*Collected data*
= Beginning of Section =

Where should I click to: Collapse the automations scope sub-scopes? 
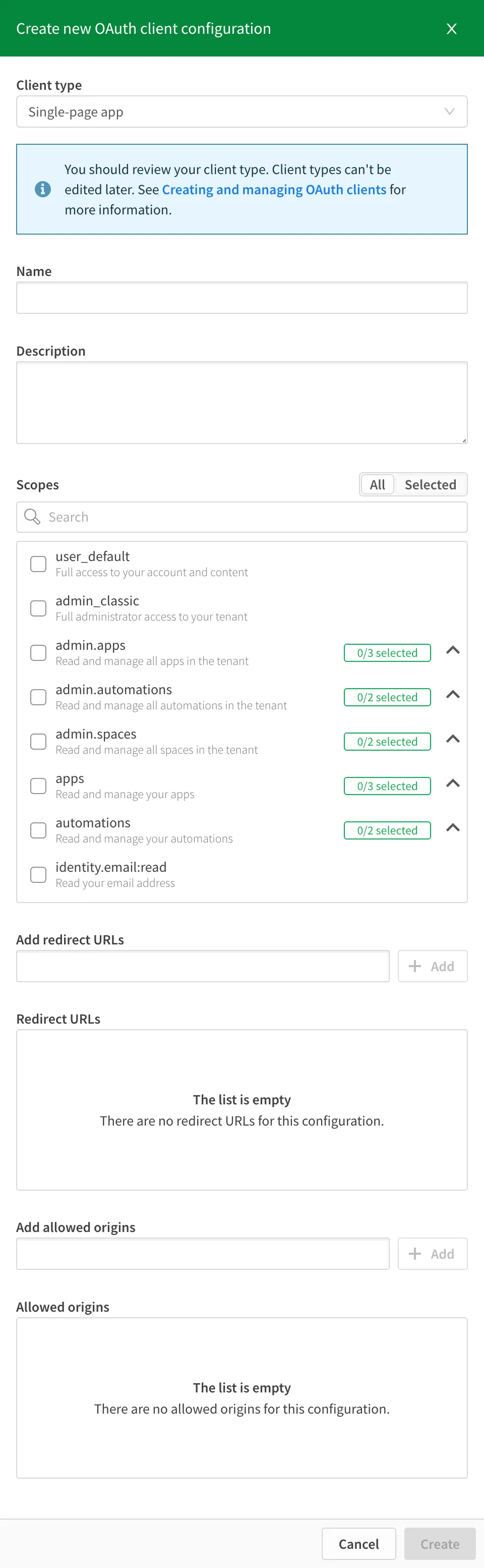pos(452,828)
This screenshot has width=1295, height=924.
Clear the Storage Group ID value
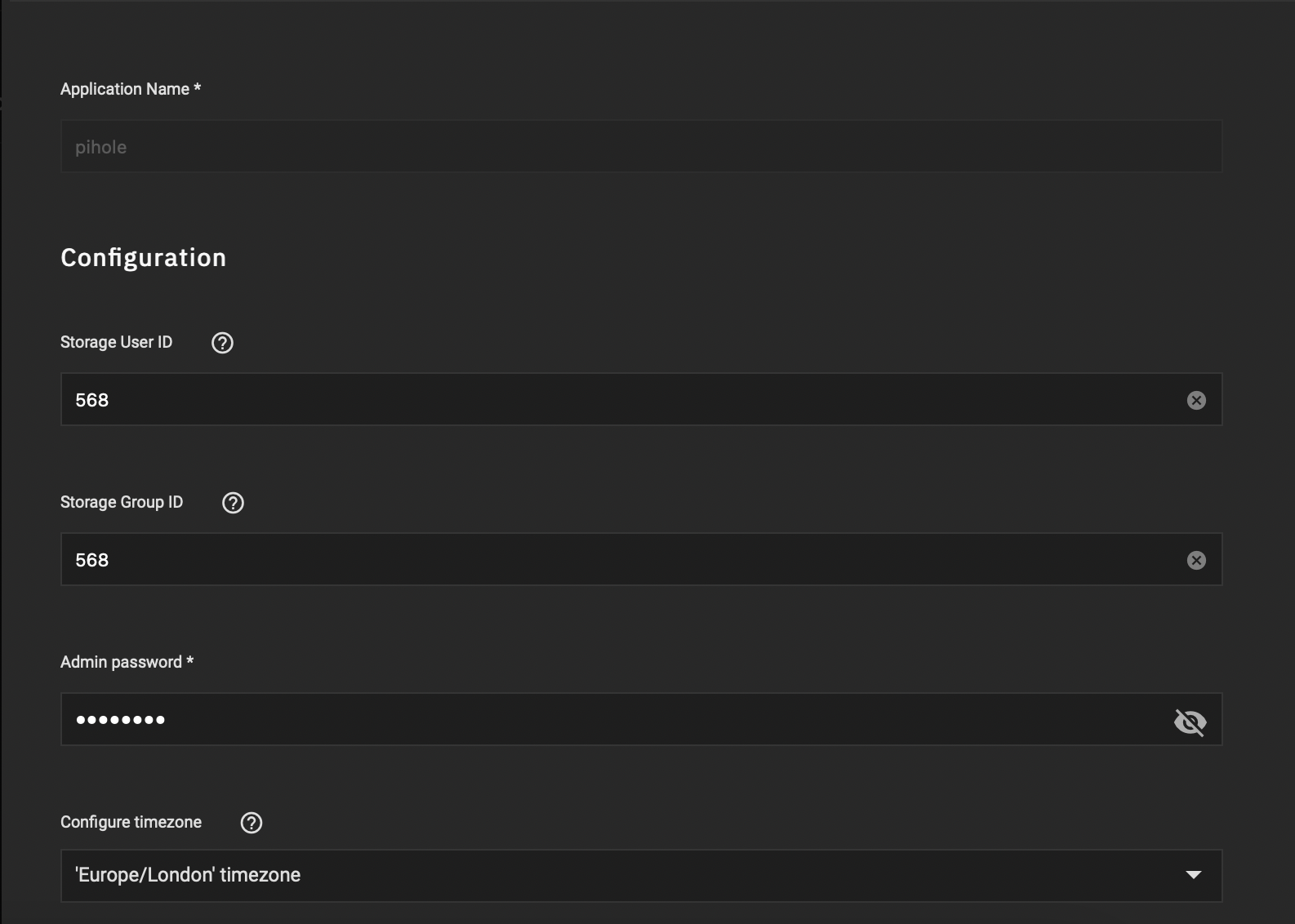tap(1196, 560)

= End of Section =

*Work item*
The records above are to be restated word for word, excluding all pictures.

*Solution to the problem*
Where should I click to: Collapse the automations scope sub-scopes? 
pos(452,828)
This screenshot has width=1295, height=924.
Clear the Storage Group ID value
tap(1196, 560)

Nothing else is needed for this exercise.